问题
I discovered cython yesterday and a couple of cdef for my numpy structures improved execution time by 50% making my 24 hr run just 12 hours. Incredible!
I have a python dictionary with an integer key, containing a dictionary with 2 fixed keys each containing a float. This structure is accessed a crazy number of times. Hopping that cython can speed this up as well.
cython documentation talks about c++ map and makes reference to map.pxd. I have zero experience in c++, but it appears cython will be able to speed up my code, I just need a little help.
At the start of my loop:
# This dictionary will hold at maximum 100*1000
# key is an int between 0 and 200000,
# index_0_start is defined above as "cdef int index_0_start"
# value is an object/struct containing 2 floats
t_minus_1 = {index_0_start: {"pb": 1.0, "pnb": 0.0}}
Many checks if key exists:
# s is an integer, cdef int s
if not s in time_t:
time_t[s] = {"pb": 0, "pnb": 0}
Many accesses for calculations
# s is an integer, mv_ctc is a memory view, twk is a float
time_t[s]["pb"] = time_t[s]["pb"] + mv_ctc[t,blank_index] * twk * ( t_minus_1[s]["pb"] + t_minus_1[s]["pnb"] )
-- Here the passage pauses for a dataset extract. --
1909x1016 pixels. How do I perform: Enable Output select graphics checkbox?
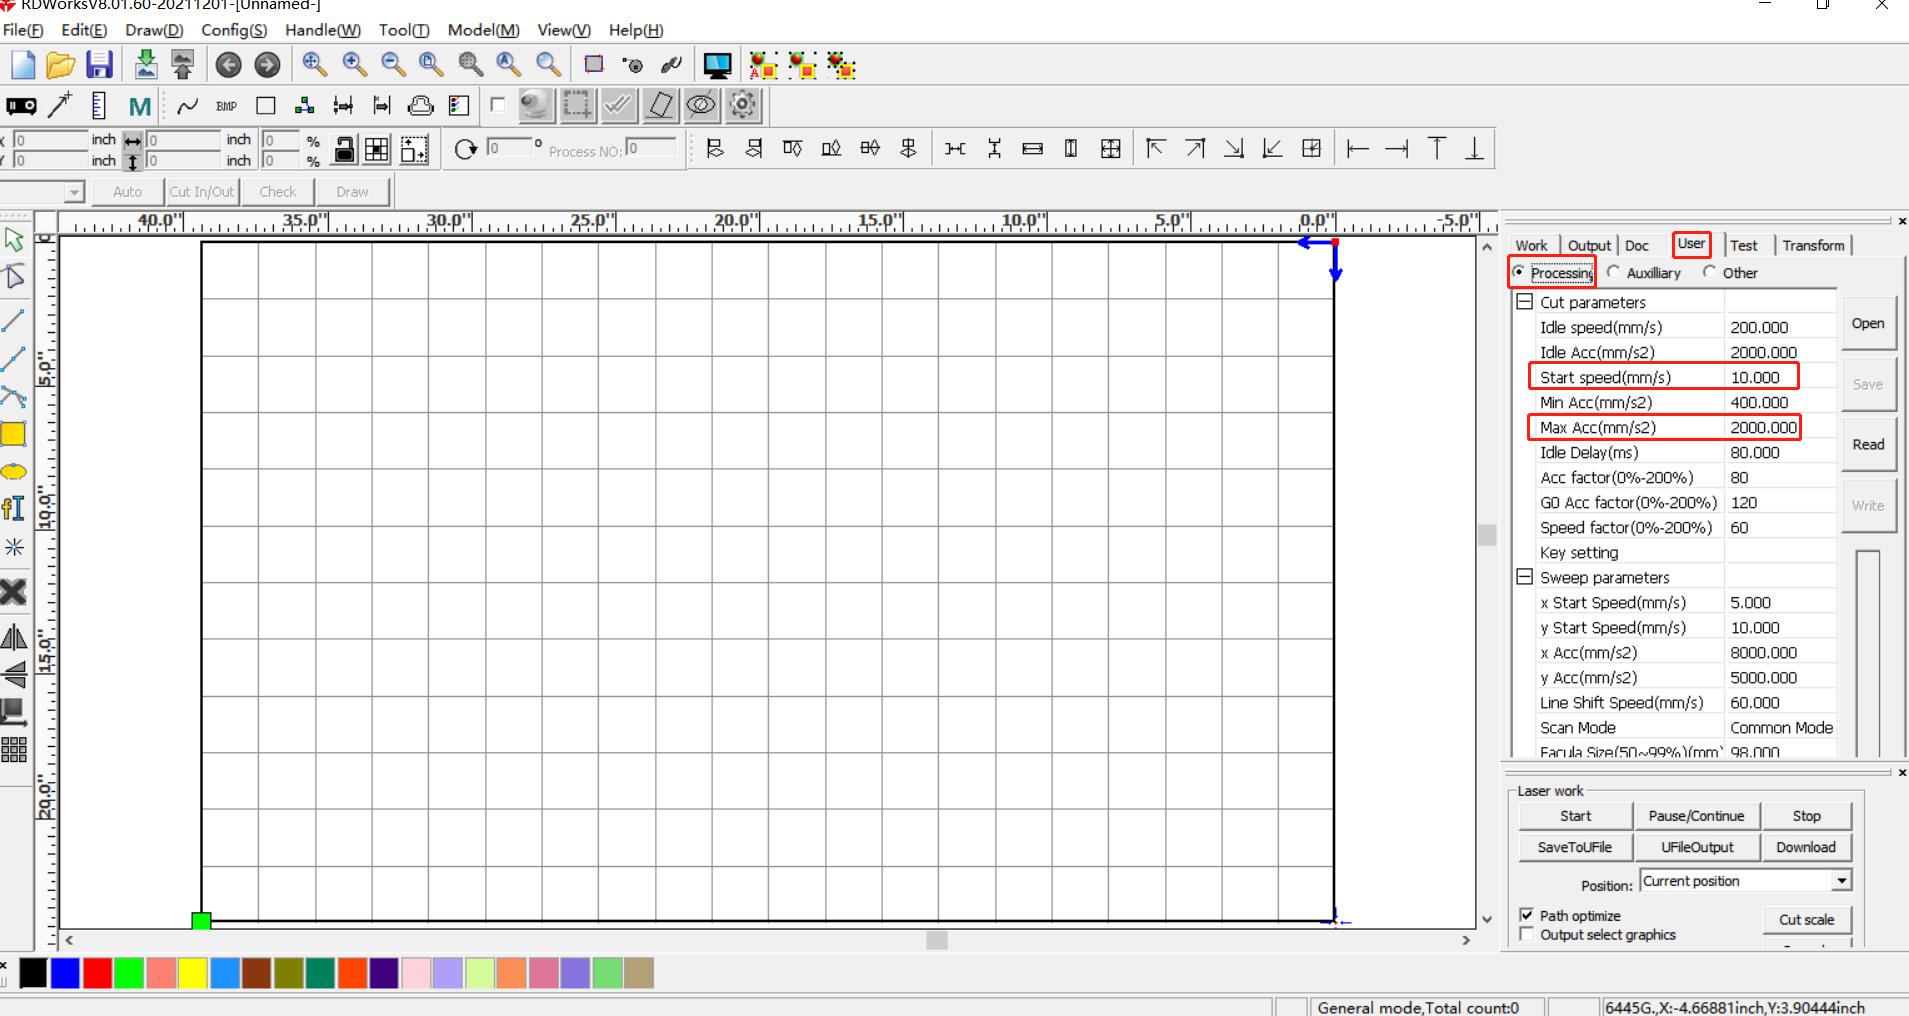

Currently sorting the above dictionaries and selecting the best k entries with the python code. 100 times less than above, but still a crazy number of times. Hoping c++/cython can simplify this with a sortable map plus delete entries bellow k.
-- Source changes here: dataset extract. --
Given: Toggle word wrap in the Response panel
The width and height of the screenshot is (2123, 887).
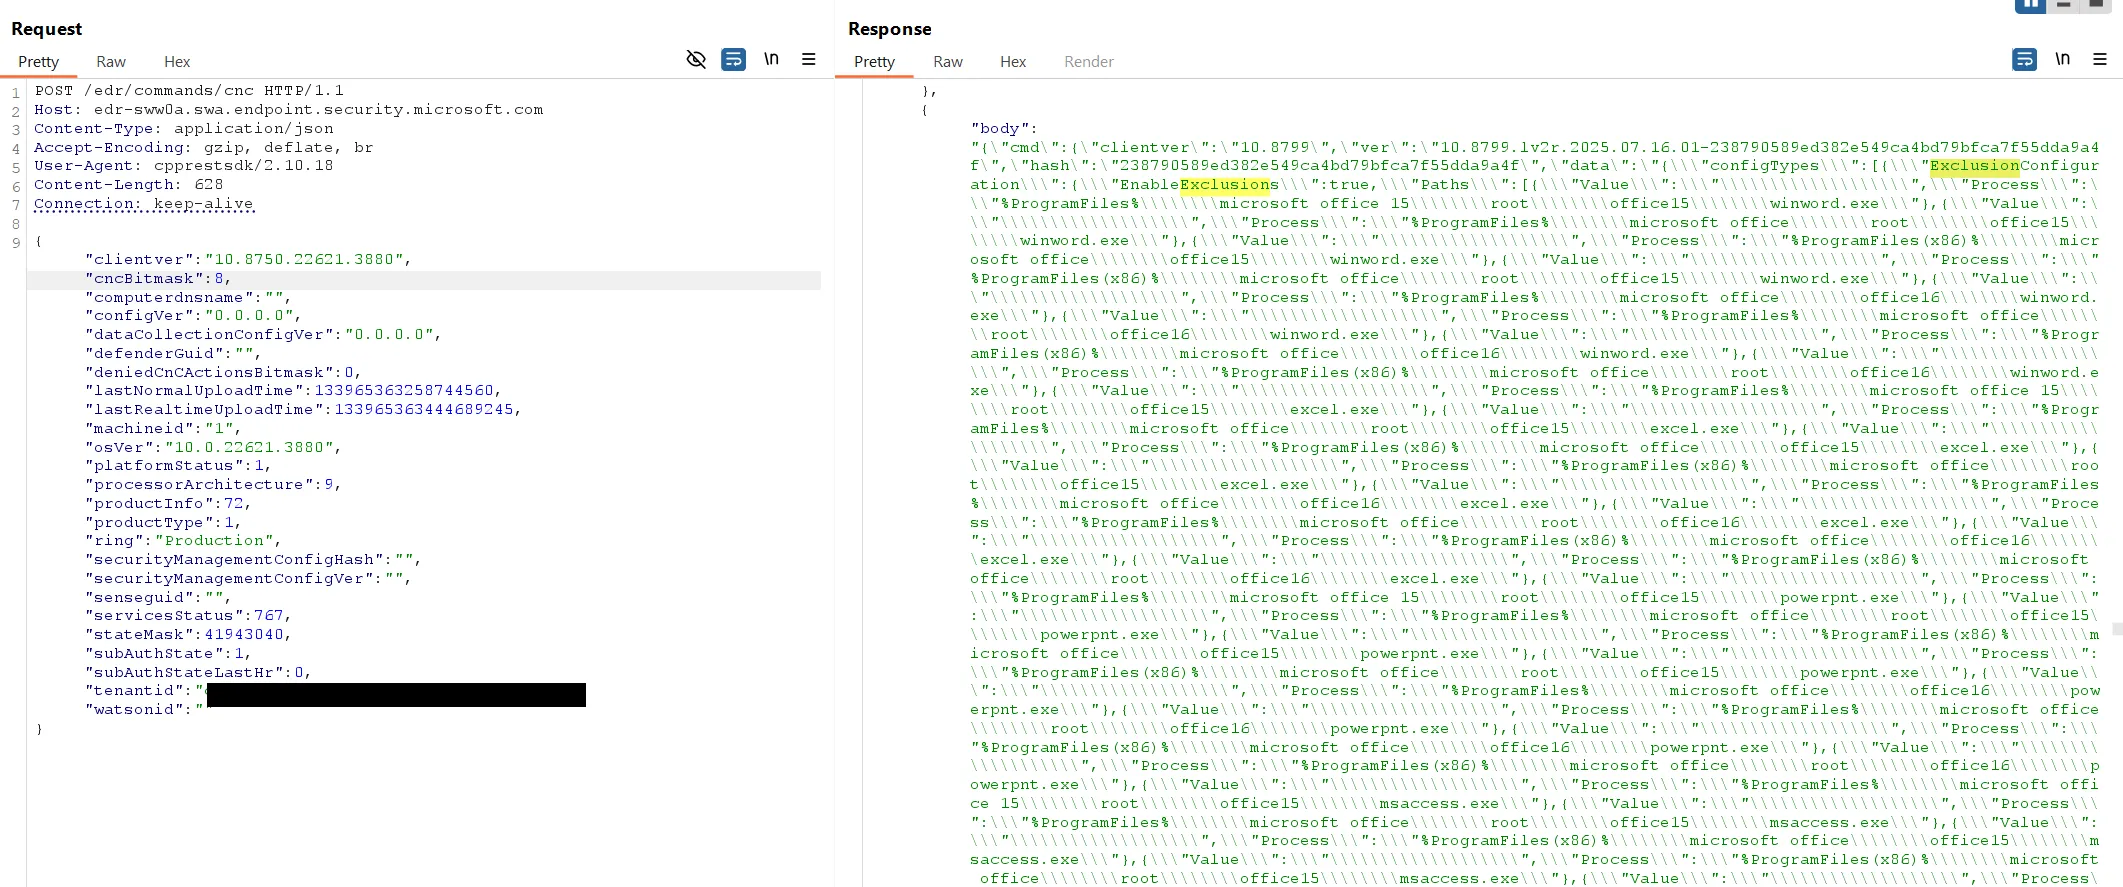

# calculate k most probable hypothesis
prob_hythotesis = []
for s in time_t:
p = ( time_t[s]["pb"] + time_t[s]["pnb"] )*length_in_graph[s]**beta
prob_hythotesis.append((s, p))
prob_hythotesis.sort(key = lambda x: x[1], reverse=True)
# shift state to time t-1
t_minus_1 = {}
for sp in prob_hythotesis[0: min(k+1, len(prob_hythotesis))]:
s = sp[0]
t_minus_1[s]=time_t[s]
The closest stackover response is 5 years old and different enough that my zero c++ experience is leaving me lost. Any help is appreciated.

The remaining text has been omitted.